* ARBEITSAUFTRAG 1 *
Beantworten Sie anhand der Objektbeschreibung folgende Fragen:
(a) In welcher Form endet der lange, gebogene Griffabschluss?
(b) Wie lang ist die Kerisklinge?
(c) Wie viel wiegt die Waffe mit Scheide?
* ARBEITSAUFTRAG 2 *
Schreiben Sie aus der Objektbeschreibung den Abschnitt ab, der mit „Zweischneidige Kerisklinge (Länge“ beginnt und bis einschließlich „von einem Halbmond.“ reicht.
* ARBEITSAUFTRAG 3 *
Nennen Sie alle Angaben der Objektbeschreibung, die in Zentimetern oder Gramm gemacht werden, jeweils mit ihrer Bezeichnung.

* TEXTAUSZUG *
Messinggefäss, aus gegossenen und ziselierten Teilen zusammengesetzt, vergoldet, berieben. Langer, gebogener Griffabschluss, in einem Löwenkopf endend. Parierstange in der Form eines liegenden, geflügelten Drachen, der sein Haupt dem löwenkopfgeschmückten Griffende zuwendet. Der gefächerte Drachenflügel dient als ortwärts gebogenes Stichblatt. Über der langen Griffbasis wurde die Angel beidseitig mit zweifach vernieteten Hornplatten belegt, die Nietstellen verdecken muschelförmige Zierrosetten.
Zweischneidige Kerisklinge (Länge 41 cm, Breite 5,8 cm), rhombischer Querschnitt, Wurzelbereich im Mittelfeld beidseitig vierfach kanneliert, gewellte Schneiden. Schwarze, belederte Scheide mit Besteckfach. Messinggarnitur ziseliert und vergoldet, Mundblech mit ornamentalem Dekor, der Stiefel endet im Ortknopf. Das Besteck besteht aus zwei Messern mit glatten, vergoldeten Messinggriffen und vollen Rückenklingen, beide mit gleicher Marke: Szepter überhöht von einem Halbmond.

Gesamtlänge: 52,8 cm, Gewicht (ohne Scheide): 585 g, Gewicht (mit Scheide): 790 g
Provenienz: Galerie Fischer, Luzern, 1. 12. 1965, Nr. 80.

* DATENAUSZUG *
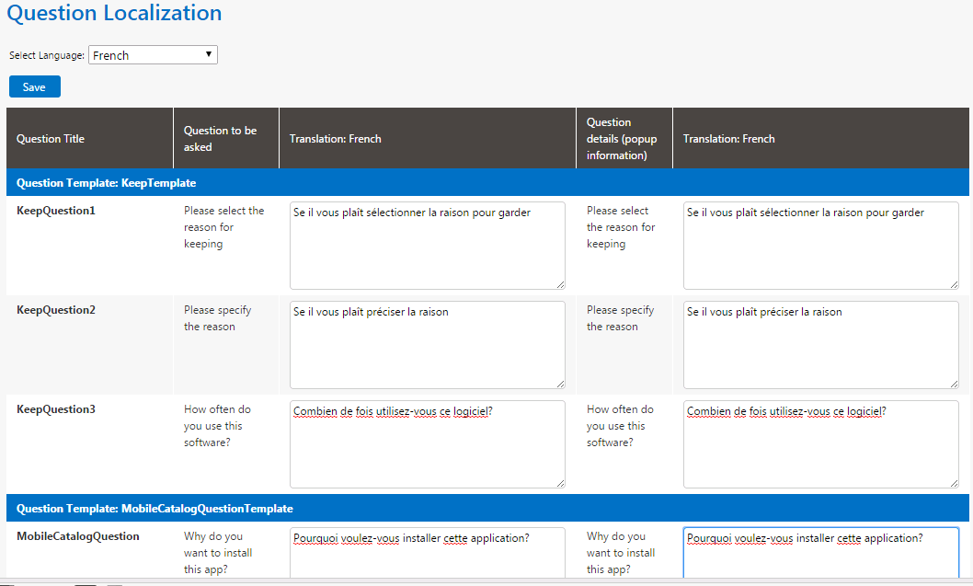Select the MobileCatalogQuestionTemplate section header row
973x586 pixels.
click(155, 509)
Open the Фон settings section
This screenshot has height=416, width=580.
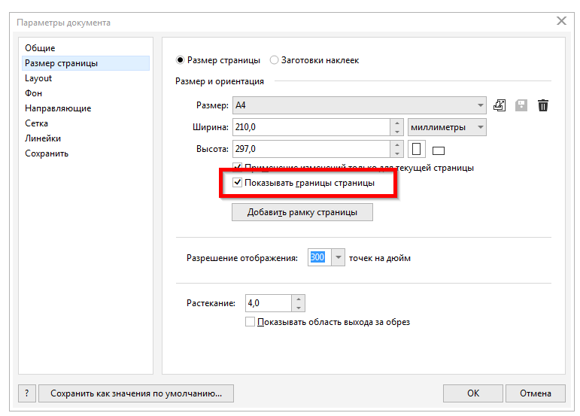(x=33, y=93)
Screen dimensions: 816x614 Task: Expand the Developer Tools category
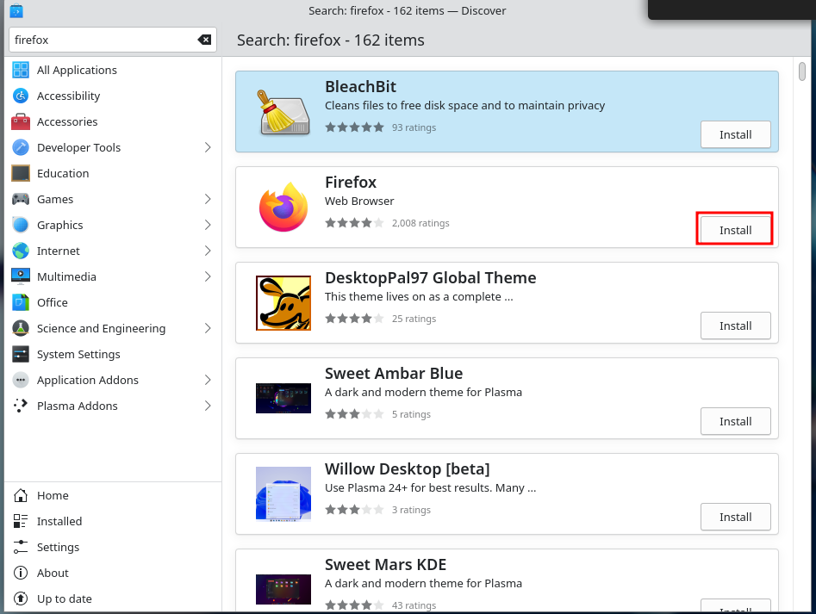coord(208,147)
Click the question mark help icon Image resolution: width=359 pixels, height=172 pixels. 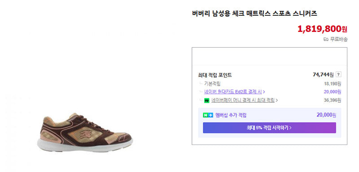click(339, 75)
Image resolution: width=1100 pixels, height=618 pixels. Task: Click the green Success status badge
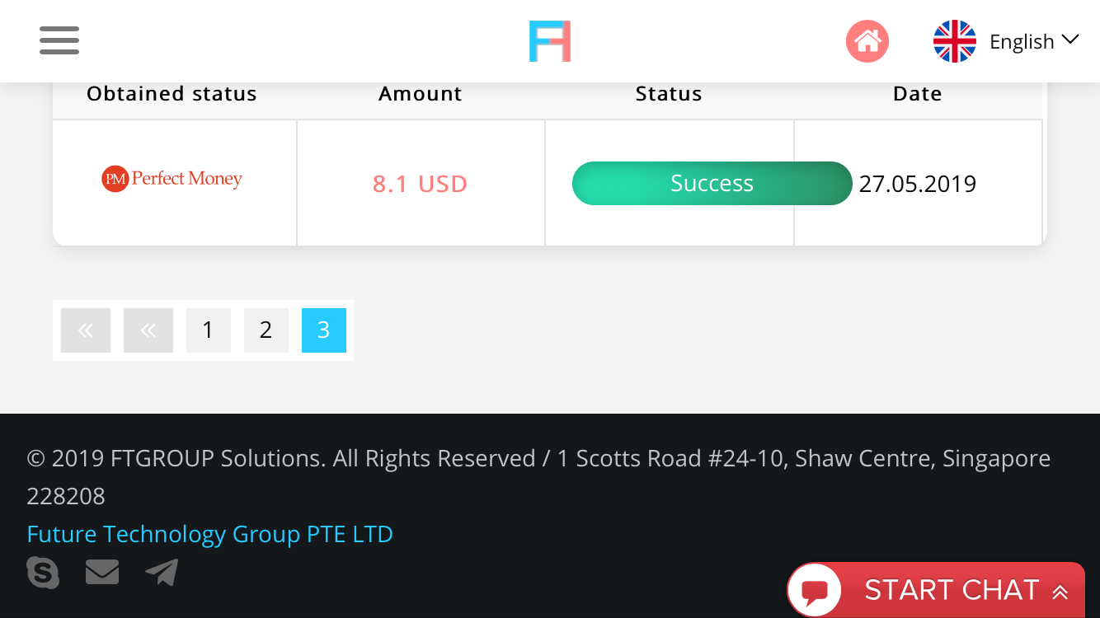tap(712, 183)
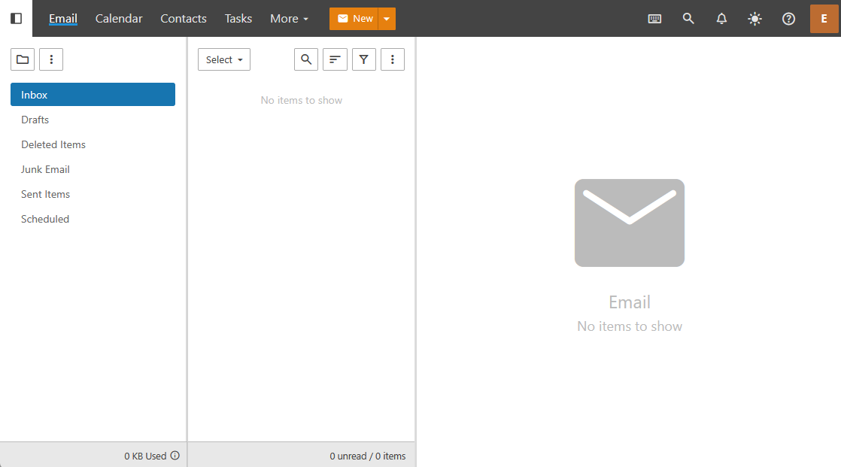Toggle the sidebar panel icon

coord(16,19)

* IHRE ANTWORT 1 *
(a) In einem Löwenkopf.
(b) 41 cm.
(c) 790 g.

* IHRE ANTWORT 2 *
Zweischneidige Kerisklinge (Länge 41 cm, Breite 5,8 cm), rhombischer Querschnitt, Wurzelbereich im Mittelfeld beidseitig vierfach kanneliert, gewellte Schneiden. Schwarze, belederte Scheide mit Besteckfach. Messinggarnitur ziseliert und vergoldet, Mundblech mit ornamentalem Dekor, der Stiefel endet im Ortknopf. Das Besteck besteht aus zwei Messern mit glatten, vergoldeten Messinggriffen und vollen Rückenklingen, beide mit gleicher Marke: Szepter überhöht von einem Halbmond.

* IHRE ANTWORT 3 *
- Länge der Klinge: 41 cm
- Breite der Klinge: 5,8 cm
- Gesamtlänge: 52,8 cm
- Gewicht (ohne Scheide): 585 g
- Gewicht (mit Scheide): 790 g